* **TEXT EXCERPT**:

━━━━━━━━

Imagine if this discovery were made by some undergraduate student who had little experience in the traditions of how ML benchmark experiments are done, or was just starting out her ML career. Would we be just as critical?
As a researcher, I like seeing shorter communications like these, as it illuminates the thinking process of the researcher. Read ML papers for the ideas, not the results :)
I personally don't mind blog posts that have a bit of hyped-up publicity. It's thanks to groups like DeepMind and OpenAI that have captured public imagination on the subject and accelerated such interest in prospective students in studying ML + AI + robotics. If the hype is indeed unjustified, then it'll become irrelevant in the long-term. One caveat is that researchers should be very careful to not mislead reporters who are looking for the next "killer robots" story. But that doesn't really apply here.
We were very surprised that our model learned an interpretable feature, and that simply predicting the next character in Amazon reviews resulted in discovering the concept of sentiment. We believe the phenomenon is not specific to our model, but is instead a general property of certain large neural networks that are trained to predict the next step or dimension in their inputs
I think it says something very interesting about human language and information processing in general.
http://karpathy.github.io/2015/05/21/rnn-effectiveness/ towards the end has similar methodology and is 1.5 years old.
Hype is an interesting thing especially when it comes from laymen.
Agreed, as can attributing value to said hype.
An argument can generally be made for many things for why they "can be useful, in X situation" (like 'a layperson understand ML'), doesn't mean it has value in every context.
(Or even that it's a particularly good example for its contrived purpose - just that it could/might suffice if nothing better exists.)
Are you sure about that? We're talking about a model/robot which understand sentiments, and can generate fake reviews to boost fake products. I can easily see this being picked up by the AI hype journalists. In fact, this model could even be used for nefarious purposes.
Markov-chain generators have been around for a while, and have been used to throw off spam detectors. This should not stop research, but instead grow more research into adversarial usage of machine learning models.
Surely you mean AI journalist bots that can generate articles about how AI review bots generate fake reviews?
Some people can't stand to miss an opportunity to remind everyone about how smart they are.
However... one criticism I have of the article is that their first graph doesn't start the y-axis at zero, giving a false impression of how much their method improves on others.
They start with:
> Our L1-regularized model matches multichannel CNN performance with only 11 labeled examples, and state-of-the-art CT-LSTM Ensembles with 232 examples.
Hmm, that sounds pretty impressive. But then later you read:
> We first trained a multiplicative LSTM with 4,096 units on a corpus of 82 million Amazon reviews to predict the next character in a chunk of text. Training took one month across four NVIDIA Pascal GPUs
Wait, what? How did "232 examples" transform into "82 million"??
OK, I get it: they pretrained the network on the 82M reviews, and then trained the last layer to do the sentiment analysis. But you can't honestly claim that you did great with just 232 examples!
Which, now that I think about it, makes the human brain and its amazing adaptive general-game-playing abilities a bit less mysterious. Since we humans all have these huge corpuses of sense-data we've been receiving reinforcement signals about since birth, we've likely built up all sorts of low-level models which we just use to predict the world for reflex responses a little bit better and faster (speech models so we can respond to what people are saying even as they're still saying it, visual models so we can throw spears where lions are going to be instead of where they are, etc.) But those low-level predictive models make it nearly effortless to build higher-level models.

━━━━━━━━

* **ENTRIES SHOWN**:
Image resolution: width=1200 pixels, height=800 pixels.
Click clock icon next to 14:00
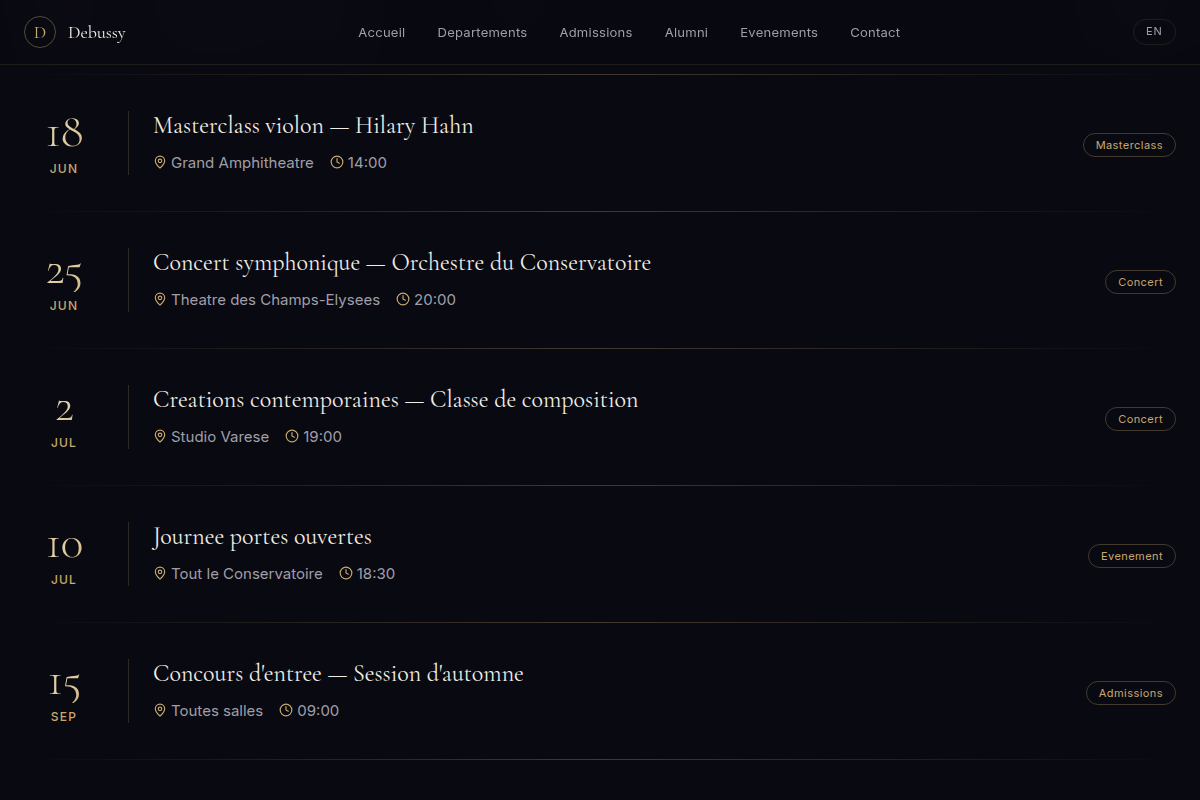click(337, 162)
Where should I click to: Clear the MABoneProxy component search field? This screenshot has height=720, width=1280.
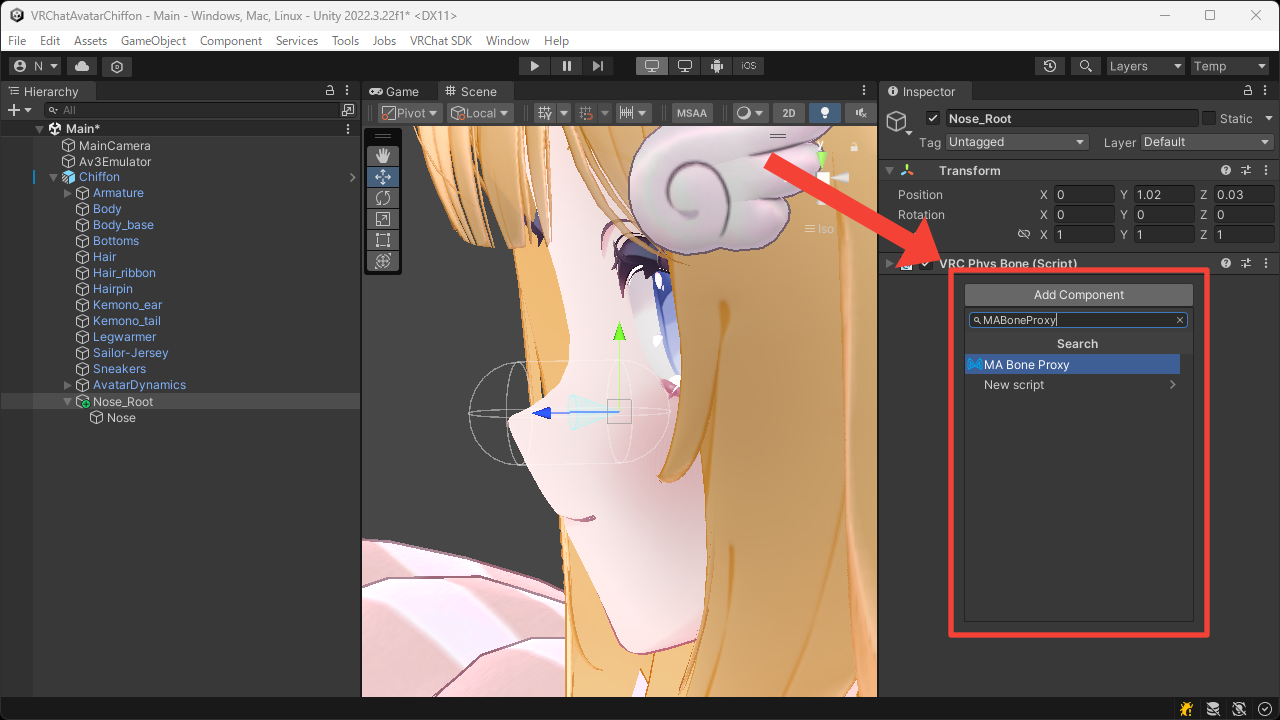coord(1179,319)
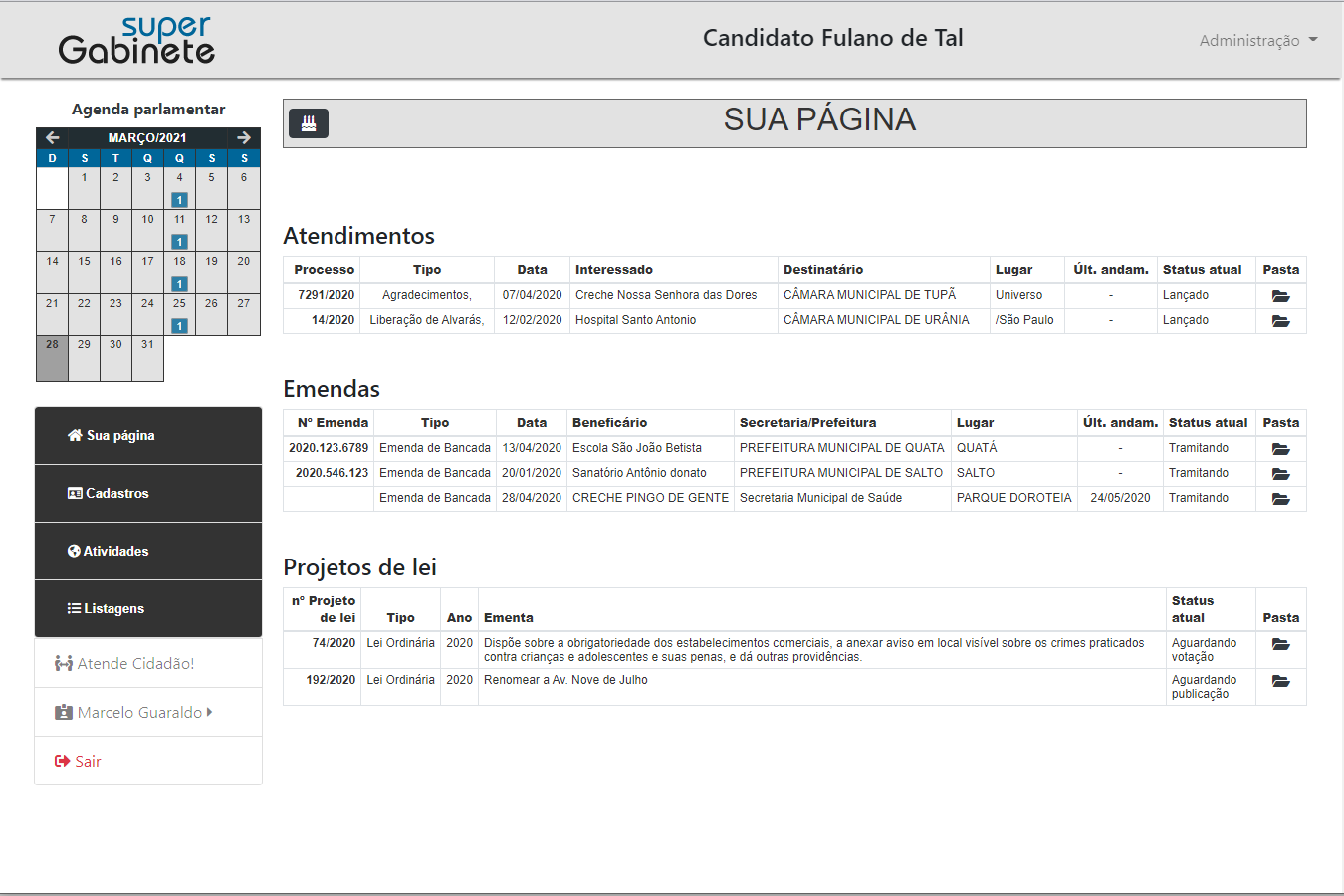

━━━━━━━━

Answer these questions from the forum thread above.
1. How many Amazon reviews were in the corpus used to train the multiplicative LSTM?
2. What fault does one commenter find with the article's first graph?
3. What does one comment say Markov-chain generators have been used for?

1. 82 million.
2. Its y-axis doesn't start at zero, which gives a false impression of how much the method improves on others.
3. To throw off spam detectors.